_Written request_
Copy the stretch of entries below from the line containing "Click the driver" through the line containing "click(47, 670)", reproducing each line as it stands.

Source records
◆ ◆ ◆

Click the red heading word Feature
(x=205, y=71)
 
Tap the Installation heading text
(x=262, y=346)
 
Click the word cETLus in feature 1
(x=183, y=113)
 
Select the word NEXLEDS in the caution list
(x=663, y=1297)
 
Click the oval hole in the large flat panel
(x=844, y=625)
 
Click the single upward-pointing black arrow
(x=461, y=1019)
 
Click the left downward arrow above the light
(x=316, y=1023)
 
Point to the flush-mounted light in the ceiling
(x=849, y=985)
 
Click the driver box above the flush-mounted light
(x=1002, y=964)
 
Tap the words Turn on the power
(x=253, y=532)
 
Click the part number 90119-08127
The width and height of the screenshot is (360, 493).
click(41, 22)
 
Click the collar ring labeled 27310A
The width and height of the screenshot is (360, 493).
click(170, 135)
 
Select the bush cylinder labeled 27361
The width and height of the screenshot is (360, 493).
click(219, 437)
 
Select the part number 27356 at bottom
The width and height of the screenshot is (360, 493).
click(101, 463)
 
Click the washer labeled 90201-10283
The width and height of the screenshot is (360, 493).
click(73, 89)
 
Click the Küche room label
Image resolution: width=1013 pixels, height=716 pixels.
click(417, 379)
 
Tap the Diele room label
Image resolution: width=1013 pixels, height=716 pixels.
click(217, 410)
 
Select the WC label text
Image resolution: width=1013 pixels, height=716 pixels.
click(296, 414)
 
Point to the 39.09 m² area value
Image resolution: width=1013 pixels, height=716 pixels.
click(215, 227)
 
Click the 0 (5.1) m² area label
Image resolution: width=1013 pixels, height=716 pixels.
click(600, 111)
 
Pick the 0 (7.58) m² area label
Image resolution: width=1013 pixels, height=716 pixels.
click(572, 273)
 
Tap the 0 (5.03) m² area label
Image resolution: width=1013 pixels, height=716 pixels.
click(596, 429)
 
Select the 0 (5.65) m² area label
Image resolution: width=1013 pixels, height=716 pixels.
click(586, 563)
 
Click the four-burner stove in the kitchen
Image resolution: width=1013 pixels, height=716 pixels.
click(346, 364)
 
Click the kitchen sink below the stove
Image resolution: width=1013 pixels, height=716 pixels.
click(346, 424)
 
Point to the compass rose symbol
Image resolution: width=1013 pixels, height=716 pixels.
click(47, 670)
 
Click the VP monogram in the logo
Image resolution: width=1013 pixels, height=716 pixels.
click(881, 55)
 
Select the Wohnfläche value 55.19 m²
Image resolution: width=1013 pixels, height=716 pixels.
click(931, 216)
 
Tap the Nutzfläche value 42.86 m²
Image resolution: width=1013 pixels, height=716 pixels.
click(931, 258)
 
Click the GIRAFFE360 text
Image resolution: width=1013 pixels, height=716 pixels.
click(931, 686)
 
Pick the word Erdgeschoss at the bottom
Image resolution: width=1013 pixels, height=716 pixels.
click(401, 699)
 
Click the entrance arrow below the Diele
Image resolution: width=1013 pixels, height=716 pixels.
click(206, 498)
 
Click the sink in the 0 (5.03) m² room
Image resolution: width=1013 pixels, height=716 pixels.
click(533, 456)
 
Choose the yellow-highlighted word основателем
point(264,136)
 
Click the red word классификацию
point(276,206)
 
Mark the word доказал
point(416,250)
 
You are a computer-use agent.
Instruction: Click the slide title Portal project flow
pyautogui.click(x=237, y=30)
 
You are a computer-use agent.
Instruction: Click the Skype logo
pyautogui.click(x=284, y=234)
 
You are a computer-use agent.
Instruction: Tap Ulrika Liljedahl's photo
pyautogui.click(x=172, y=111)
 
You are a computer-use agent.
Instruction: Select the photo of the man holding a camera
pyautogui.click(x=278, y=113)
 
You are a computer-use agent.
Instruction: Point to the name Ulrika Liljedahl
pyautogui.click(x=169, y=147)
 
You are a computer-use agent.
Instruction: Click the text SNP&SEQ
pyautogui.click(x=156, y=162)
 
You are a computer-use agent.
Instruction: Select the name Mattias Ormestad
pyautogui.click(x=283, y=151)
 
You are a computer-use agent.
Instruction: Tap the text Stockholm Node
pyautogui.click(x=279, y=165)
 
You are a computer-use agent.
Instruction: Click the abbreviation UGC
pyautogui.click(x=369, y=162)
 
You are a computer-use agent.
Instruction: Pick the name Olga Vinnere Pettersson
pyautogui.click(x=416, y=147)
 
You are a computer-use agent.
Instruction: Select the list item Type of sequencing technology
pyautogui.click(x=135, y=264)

◆ ◆ ◆

_Correct answer_
Click the driver box above the flush-mounted light
(x=1002, y=964)
 
Tap the words Turn on the power
(x=253, y=532)
 
Click the part number 90119-08127
The width and height of the screenshot is (360, 493).
click(41, 22)
 
Click the collar ring labeled 27310A
The width and height of the screenshot is (360, 493).
click(170, 135)
 
Select the bush cylinder labeled 27361
The width and height of the screenshot is (360, 493).
click(219, 437)
 
Select the part number 27356 at bottom
The width and height of the screenshot is (360, 493).
click(101, 463)
 
Click the washer labeled 90201-10283
The width and height of the screenshot is (360, 493).
click(73, 89)
 
Click the Küche room label
Image resolution: width=1013 pixels, height=716 pixels.
click(417, 379)
 
Tap the Diele room label
Image resolution: width=1013 pixels, height=716 pixels.
click(217, 410)
 
Select the WC label text
Image resolution: width=1013 pixels, height=716 pixels.
click(296, 414)
 
Point to the 39.09 m² area value
Image resolution: width=1013 pixels, height=716 pixels.
click(215, 227)
 
Click the 0 (5.1) m² area label
Image resolution: width=1013 pixels, height=716 pixels.
click(600, 111)
 
Pick the 0 (7.58) m² area label
Image resolution: width=1013 pixels, height=716 pixels.
click(572, 273)
 
Tap the 0 (5.03) m² area label
Image resolution: width=1013 pixels, height=716 pixels.
click(596, 429)
 
Select the 0 (5.65) m² area label
Image resolution: width=1013 pixels, height=716 pixels.
click(586, 563)
 
Click the four-burner stove in the kitchen
Image resolution: width=1013 pixels, height=716 pixels.
click(346, 364)
 
Click the kitchen sink below the stove
Image resolution: width=1013 pixels, height=716 pixels.
click(346, 424)
 
Point to the compass rose symbol
Image resolution: width=1013 pixels, height=716 pixels.
click(47, 670)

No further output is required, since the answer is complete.